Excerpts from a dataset
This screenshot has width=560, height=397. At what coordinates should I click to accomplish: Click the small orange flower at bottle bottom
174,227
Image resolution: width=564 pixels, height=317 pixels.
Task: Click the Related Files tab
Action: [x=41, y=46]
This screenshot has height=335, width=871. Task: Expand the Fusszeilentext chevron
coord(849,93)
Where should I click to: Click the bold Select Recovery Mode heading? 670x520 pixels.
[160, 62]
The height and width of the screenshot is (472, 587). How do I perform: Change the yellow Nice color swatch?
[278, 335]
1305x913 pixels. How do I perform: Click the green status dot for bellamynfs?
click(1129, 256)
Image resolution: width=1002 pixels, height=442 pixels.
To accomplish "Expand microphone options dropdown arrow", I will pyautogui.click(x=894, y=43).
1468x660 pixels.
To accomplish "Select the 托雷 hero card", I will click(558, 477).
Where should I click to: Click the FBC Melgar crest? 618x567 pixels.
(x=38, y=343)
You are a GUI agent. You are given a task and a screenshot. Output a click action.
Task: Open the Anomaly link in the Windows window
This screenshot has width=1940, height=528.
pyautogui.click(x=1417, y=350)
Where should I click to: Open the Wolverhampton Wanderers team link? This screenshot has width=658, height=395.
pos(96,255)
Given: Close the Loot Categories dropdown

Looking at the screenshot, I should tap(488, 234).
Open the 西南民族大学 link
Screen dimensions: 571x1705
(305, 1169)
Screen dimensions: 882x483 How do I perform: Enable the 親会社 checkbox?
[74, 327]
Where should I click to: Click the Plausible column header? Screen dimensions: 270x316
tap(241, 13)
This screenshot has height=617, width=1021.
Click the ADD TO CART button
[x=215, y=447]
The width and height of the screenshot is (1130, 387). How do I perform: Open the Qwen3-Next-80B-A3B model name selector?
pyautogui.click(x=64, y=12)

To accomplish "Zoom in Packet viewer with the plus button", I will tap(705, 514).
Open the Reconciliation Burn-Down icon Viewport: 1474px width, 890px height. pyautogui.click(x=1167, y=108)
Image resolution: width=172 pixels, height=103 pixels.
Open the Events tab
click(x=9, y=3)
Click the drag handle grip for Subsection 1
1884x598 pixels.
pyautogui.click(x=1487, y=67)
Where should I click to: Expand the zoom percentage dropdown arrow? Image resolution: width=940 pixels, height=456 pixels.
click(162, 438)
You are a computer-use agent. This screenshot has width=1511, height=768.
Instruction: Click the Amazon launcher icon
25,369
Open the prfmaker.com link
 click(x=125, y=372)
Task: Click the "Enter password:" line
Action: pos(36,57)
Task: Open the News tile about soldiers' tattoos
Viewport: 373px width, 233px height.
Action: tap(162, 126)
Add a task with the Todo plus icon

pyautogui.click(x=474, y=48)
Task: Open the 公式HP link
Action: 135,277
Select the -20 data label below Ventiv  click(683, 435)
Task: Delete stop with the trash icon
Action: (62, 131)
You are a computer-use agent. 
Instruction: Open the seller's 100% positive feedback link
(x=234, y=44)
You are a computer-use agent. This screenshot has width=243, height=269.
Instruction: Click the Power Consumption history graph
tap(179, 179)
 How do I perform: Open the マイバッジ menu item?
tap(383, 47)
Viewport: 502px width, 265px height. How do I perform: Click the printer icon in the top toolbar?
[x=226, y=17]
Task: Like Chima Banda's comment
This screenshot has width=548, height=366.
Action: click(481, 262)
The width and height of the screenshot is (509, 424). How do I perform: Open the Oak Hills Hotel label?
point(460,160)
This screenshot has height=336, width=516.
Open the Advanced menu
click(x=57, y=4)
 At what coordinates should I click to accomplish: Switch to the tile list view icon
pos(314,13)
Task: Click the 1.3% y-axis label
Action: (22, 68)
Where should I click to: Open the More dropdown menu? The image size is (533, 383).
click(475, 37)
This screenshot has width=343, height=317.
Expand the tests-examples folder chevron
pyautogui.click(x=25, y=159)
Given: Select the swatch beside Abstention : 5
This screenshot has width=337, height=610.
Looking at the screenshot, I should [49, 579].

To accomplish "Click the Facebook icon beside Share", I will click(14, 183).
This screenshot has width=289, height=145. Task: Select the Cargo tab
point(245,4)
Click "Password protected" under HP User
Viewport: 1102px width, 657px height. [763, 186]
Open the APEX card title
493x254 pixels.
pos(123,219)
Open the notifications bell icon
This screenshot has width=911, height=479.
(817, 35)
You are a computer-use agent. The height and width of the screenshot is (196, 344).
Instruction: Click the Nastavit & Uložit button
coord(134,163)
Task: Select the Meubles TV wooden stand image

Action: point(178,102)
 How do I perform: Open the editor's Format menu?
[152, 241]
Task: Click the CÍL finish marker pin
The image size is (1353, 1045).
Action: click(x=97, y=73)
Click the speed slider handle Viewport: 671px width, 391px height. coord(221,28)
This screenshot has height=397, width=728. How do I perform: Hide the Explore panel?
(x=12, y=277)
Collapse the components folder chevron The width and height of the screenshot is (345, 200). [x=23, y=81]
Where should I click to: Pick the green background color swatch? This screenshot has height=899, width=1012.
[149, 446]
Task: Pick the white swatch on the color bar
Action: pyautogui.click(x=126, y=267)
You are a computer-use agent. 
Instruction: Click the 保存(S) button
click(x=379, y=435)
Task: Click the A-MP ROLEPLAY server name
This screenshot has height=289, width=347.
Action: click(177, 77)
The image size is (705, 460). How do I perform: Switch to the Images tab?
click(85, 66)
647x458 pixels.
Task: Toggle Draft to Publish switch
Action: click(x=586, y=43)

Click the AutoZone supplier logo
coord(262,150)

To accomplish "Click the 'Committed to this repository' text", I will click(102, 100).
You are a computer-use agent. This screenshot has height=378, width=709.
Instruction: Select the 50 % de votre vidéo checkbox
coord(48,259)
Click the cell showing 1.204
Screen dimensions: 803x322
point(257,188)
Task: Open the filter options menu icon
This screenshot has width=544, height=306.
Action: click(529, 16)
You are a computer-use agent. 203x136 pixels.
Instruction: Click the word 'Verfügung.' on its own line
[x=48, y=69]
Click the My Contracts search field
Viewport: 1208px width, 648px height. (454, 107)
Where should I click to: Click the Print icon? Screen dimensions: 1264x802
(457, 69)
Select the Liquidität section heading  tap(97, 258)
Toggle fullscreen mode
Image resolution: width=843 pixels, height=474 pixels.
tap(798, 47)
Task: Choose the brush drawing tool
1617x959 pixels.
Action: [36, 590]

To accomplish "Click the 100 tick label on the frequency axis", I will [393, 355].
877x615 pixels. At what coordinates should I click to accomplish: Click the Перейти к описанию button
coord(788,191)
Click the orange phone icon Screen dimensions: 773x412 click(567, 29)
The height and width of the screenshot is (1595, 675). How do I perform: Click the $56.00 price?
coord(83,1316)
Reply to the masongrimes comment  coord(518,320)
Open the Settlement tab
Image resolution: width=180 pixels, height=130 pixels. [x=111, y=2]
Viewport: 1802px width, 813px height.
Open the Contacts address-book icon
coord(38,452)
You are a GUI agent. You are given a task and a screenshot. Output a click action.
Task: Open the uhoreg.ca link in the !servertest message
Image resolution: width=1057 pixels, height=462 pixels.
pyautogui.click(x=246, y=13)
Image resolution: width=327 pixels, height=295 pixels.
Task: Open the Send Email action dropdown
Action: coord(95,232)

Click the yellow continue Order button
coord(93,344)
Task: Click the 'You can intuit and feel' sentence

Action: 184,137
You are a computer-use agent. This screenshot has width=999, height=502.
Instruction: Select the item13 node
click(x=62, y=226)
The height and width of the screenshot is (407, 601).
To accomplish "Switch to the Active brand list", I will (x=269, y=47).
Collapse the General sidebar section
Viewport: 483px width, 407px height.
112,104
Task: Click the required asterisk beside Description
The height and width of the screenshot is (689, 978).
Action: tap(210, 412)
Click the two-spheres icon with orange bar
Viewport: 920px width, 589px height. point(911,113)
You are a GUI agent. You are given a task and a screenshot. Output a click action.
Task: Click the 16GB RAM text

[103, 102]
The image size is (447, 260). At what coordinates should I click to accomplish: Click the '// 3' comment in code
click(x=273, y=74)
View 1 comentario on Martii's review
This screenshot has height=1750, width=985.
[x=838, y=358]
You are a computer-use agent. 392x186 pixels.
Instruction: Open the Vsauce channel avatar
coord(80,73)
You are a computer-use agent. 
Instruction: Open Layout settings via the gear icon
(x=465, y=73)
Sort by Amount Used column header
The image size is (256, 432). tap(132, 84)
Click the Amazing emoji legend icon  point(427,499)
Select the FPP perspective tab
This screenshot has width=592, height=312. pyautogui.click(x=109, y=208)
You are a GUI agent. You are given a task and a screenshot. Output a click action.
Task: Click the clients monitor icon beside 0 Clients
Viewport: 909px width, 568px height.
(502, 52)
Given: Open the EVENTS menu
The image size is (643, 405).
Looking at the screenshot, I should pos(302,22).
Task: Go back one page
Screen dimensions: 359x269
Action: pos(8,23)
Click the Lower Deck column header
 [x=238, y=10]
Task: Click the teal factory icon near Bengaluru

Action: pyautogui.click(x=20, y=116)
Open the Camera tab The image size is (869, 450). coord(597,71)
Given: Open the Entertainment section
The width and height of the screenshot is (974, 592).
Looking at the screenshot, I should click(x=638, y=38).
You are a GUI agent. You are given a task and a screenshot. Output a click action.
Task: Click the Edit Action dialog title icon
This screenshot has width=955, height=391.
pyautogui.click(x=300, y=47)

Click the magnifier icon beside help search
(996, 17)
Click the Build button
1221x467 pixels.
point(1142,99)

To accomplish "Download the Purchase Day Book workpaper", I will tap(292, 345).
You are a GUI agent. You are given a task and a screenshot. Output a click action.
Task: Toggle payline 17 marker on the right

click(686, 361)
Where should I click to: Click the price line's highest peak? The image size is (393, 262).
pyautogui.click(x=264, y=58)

▸ PROBLEM TO SOLVE: Every line above that holds the word "computer" should be copied out.

▸ RESPONSE AREA:
You are a computer-use agent. This screenshot has width=1511, height=768.
You are a computer-use agent. 
You are a computer-use agent. This screenshot has width=243, height=269.
You are a computer-use agent. The height and width of the screenshot is (196, 344).
You are a computer-use agent. 
You are a computer-use agent. This screenshot has height=378, width=709.
You are a computer-use agent. 203x136 pixels.
You are a computer-use agent. This screenshot has width=999, height=502.
You are a computer-use agent. 392x186 pixels.
You are a computer-use agent. 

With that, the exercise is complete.